Şampiyonluk yarışındaki en önemli viraj kabul edilen maçtan alınacak galibiyet, büyük bir moral üstünlük verecekti. Bu düşünce içinde hazırlandığı maçta kendisine çözüm üretemedi. Ne yapsa aynı karşılığı aldı. Hatta, daha istekli, daha kendini adamış oyuncular tarafından zorlandı da…

İlk yarıda top koşmaktan yoruldu. Bir o kaleye, bir diğer kaleye gitti, geldi. Yine de akılda kalan tek pozisyon Mertens’in direkten dönen vuruşuydu.

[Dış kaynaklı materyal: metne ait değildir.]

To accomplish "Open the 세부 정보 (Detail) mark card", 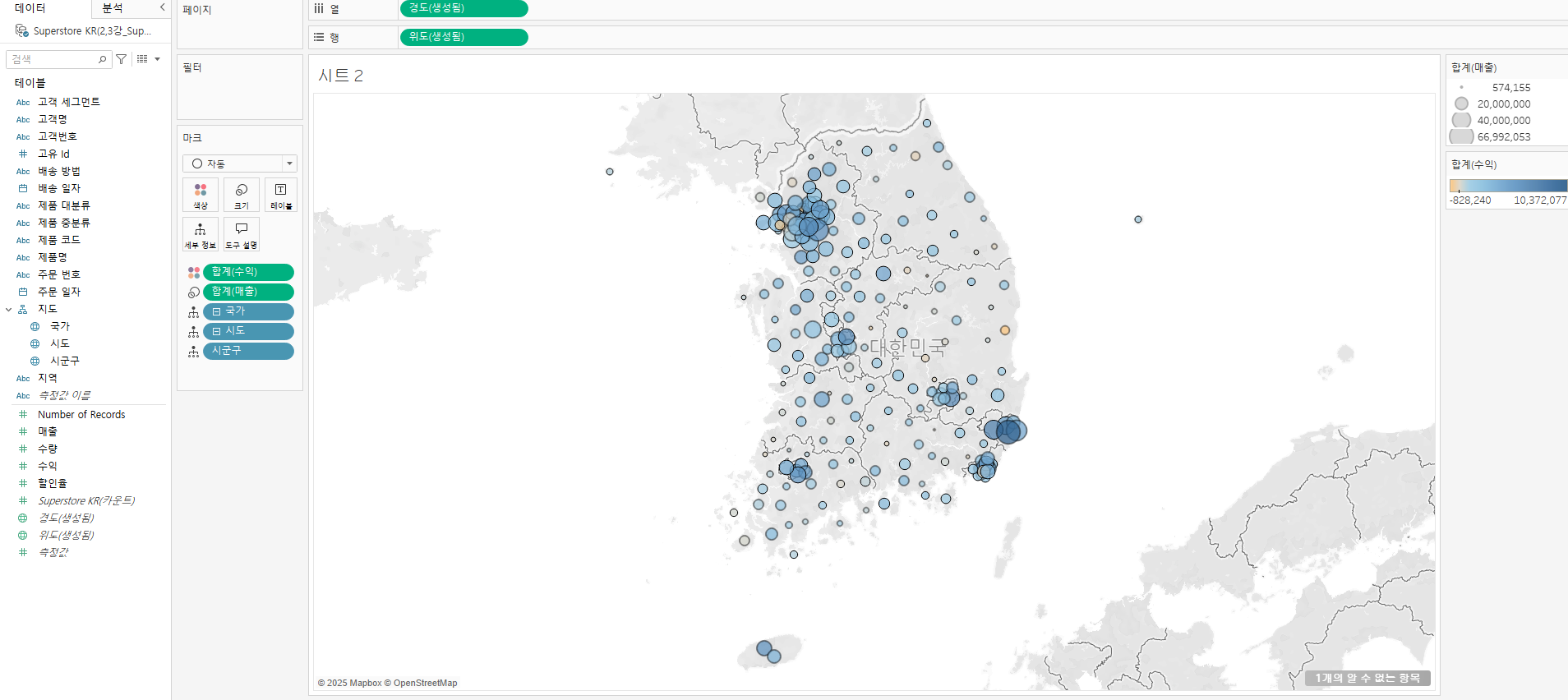I will pyautogui.click(x=201, y=234).
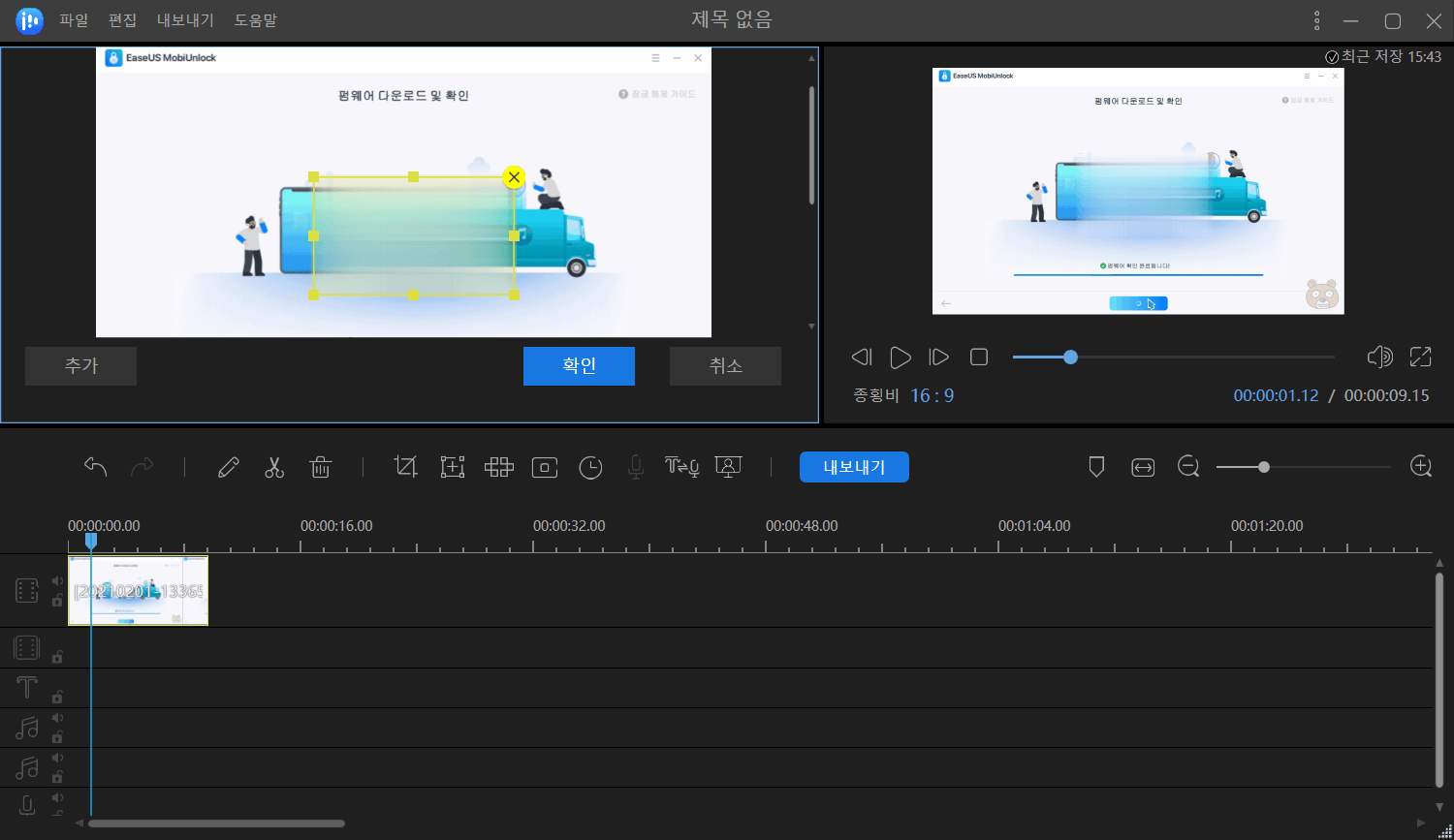1454x840 pixels.
Task: Open the 파일 menu
Action: coord(74,20)
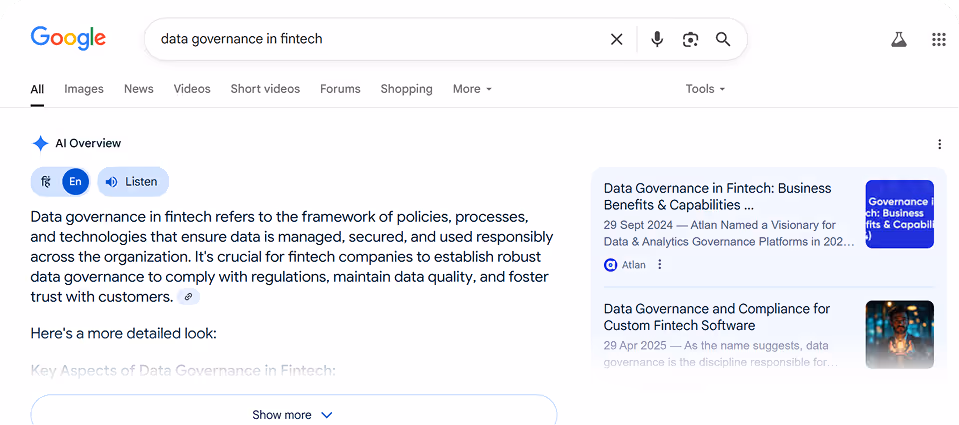Click inside the search query field
This screenshot has width=959, height=425.
pos(380,39)
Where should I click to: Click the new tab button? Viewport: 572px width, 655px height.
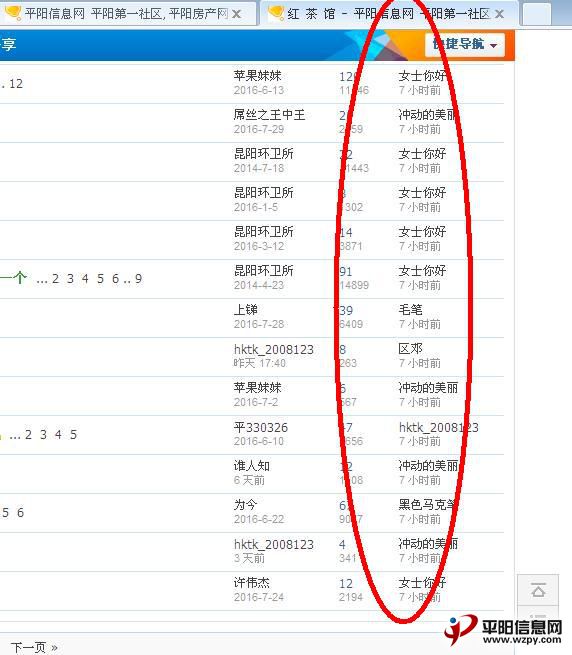tap(536, 14)
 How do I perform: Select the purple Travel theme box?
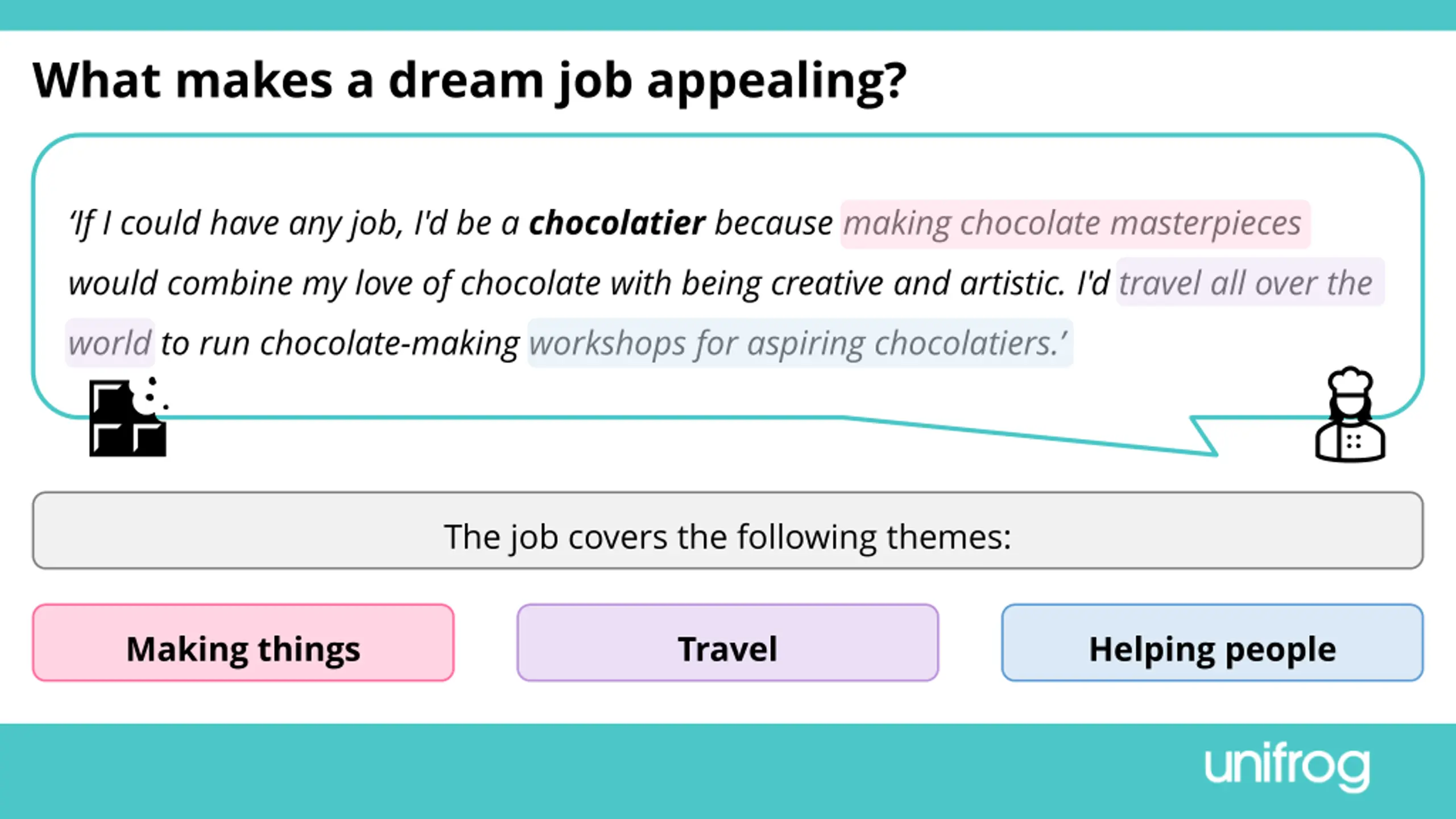coord(727,643)
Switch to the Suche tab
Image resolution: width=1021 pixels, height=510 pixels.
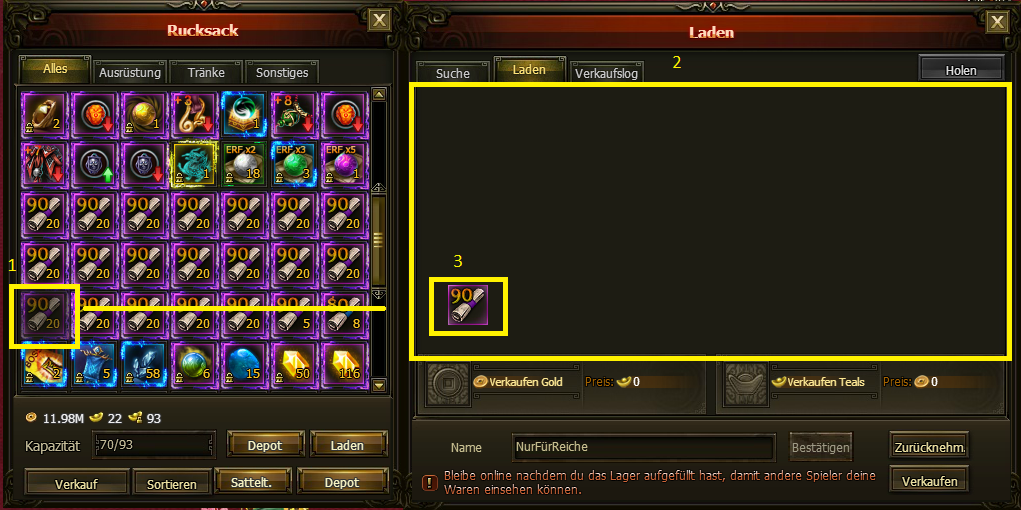453,73
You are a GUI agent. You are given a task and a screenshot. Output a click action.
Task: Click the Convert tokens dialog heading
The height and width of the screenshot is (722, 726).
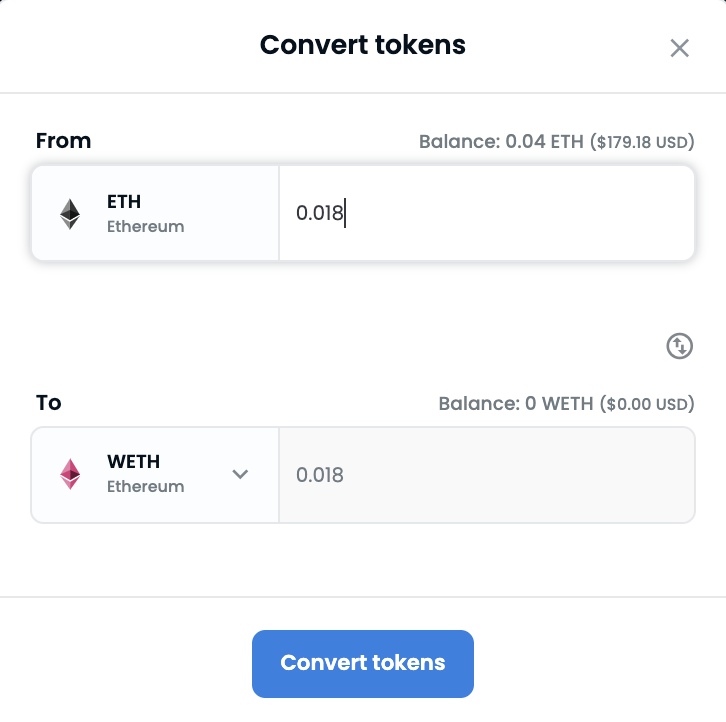click(363, 45)
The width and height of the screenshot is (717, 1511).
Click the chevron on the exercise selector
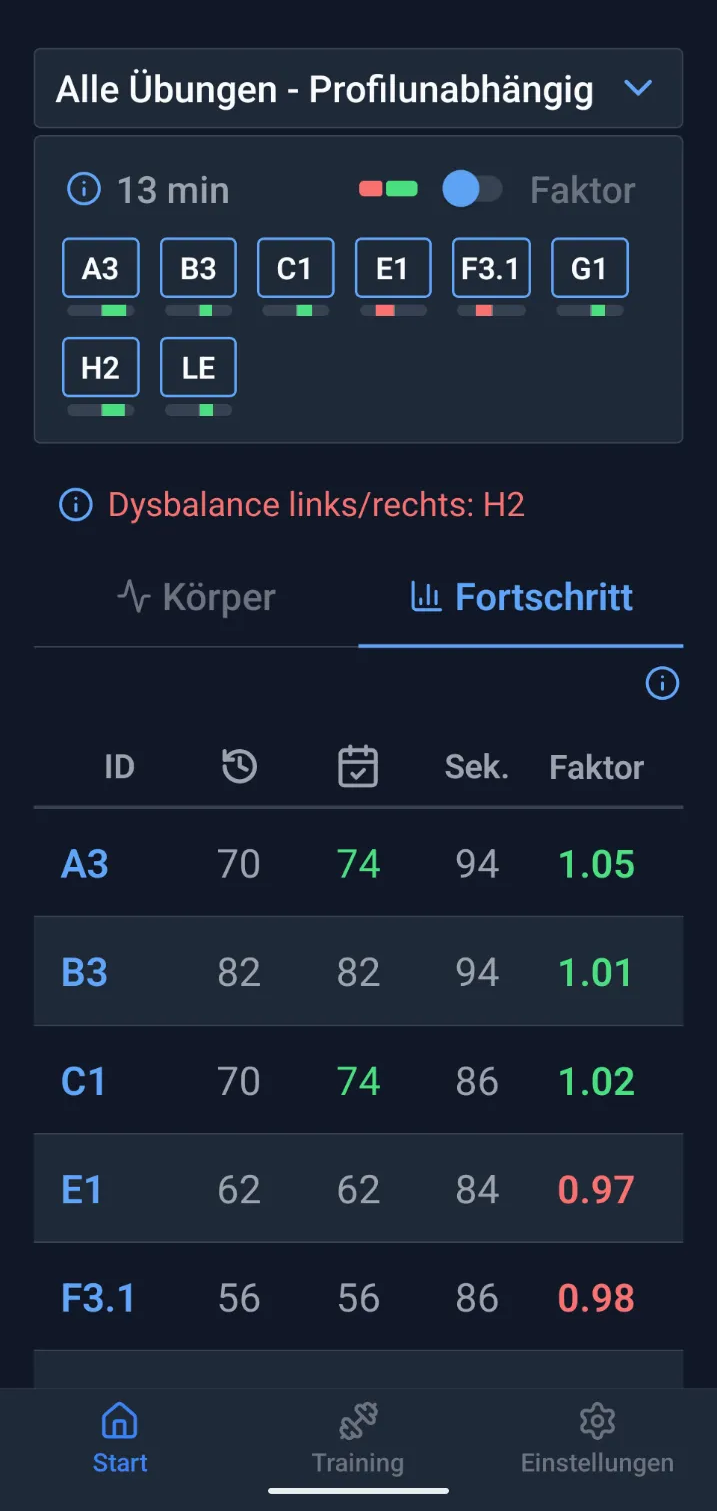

 İkinci yarıya dengeyi bozmak için varlığı ile yokluğu belli olmayan yeni transfer Aurier ve bir türlü kendini bulamayan Aktürkoğlu’nu kenara alan Okan Buruk’un dokunuşu işe yaradı. Barış Alper’in hırsla bulduğu gol sonrasında liderin ağırlığı sahada hissedilmeye başladı. Usta ayak Ziyech kendi ezberi ile ağları bularak, takımını iyice rahatlattı.

Kırmızı kart gören Fatih Tekke’nin tribünden telefonla kenara verdiği talimatlar işe yaramadı. Sonuçta, benzer oynayan iki takımdan, iş bitirici ayakları daha fazla olan Galatasaray, yoluna kayıpsız devam etti.